→ Directions for this task
Copy out all of the records below with "edit pencil" swapped for "pencil icon" and nothing else changed. Leave the pictures out of your copy.

→ Record set
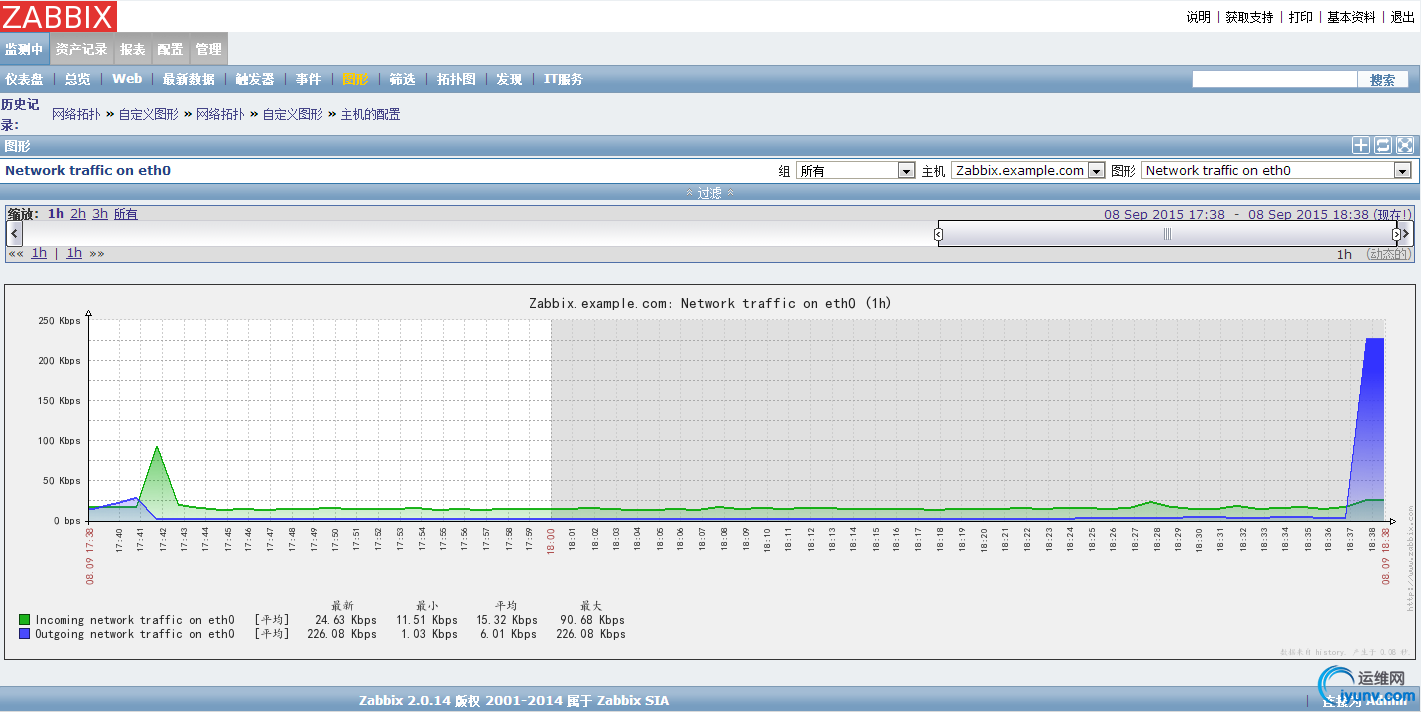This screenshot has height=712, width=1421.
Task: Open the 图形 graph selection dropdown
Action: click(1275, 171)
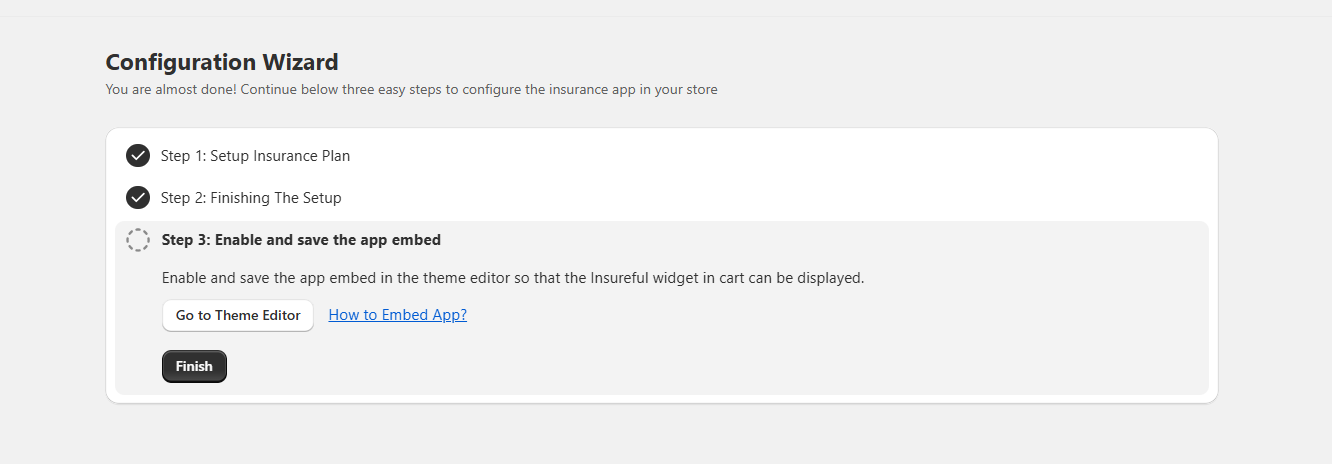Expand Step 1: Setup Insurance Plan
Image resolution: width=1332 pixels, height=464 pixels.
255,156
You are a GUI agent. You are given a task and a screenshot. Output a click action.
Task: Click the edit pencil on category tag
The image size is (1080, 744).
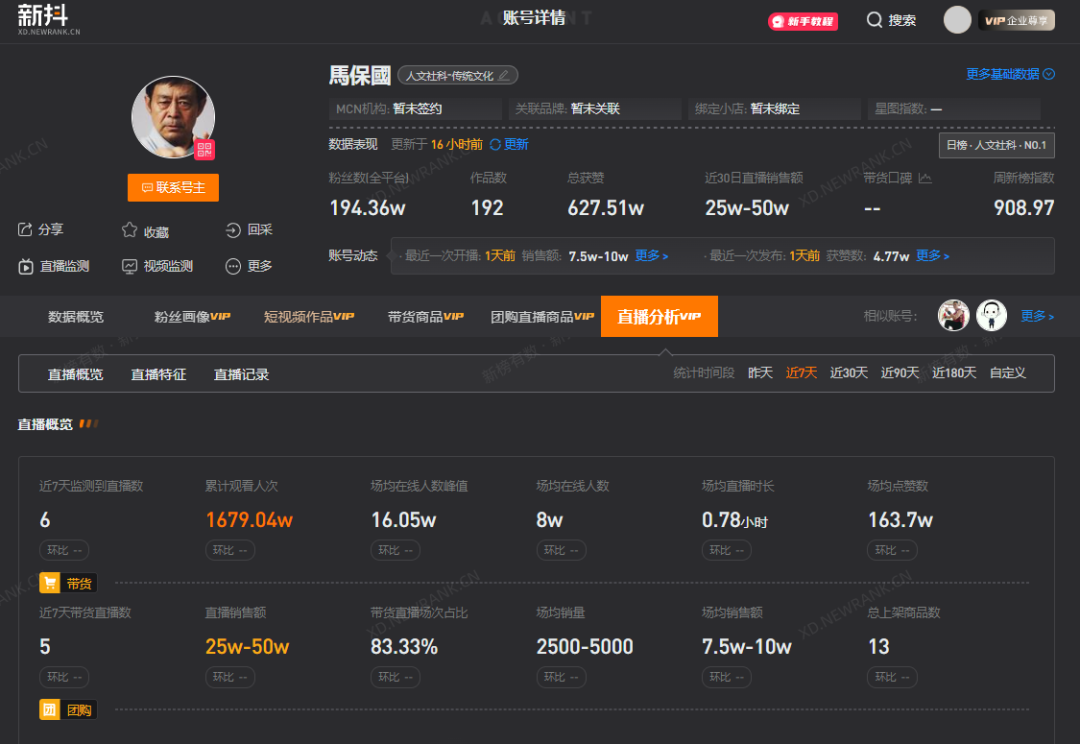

→ Exercise solution
This screenshot has height=712, width=1421.
Task: Open the 图形 graph selection dropdown
Action: click(1275, 171)
Expand Step 1: Setup Insurance Plan
Image resolution: width=1332 pixels, height=464 pixels.
255,156
You are a GUI agent. You are given a task and a screenshot. Output a click action.
Task: Click the pencil icon on category tag
The image size is (1080, 744).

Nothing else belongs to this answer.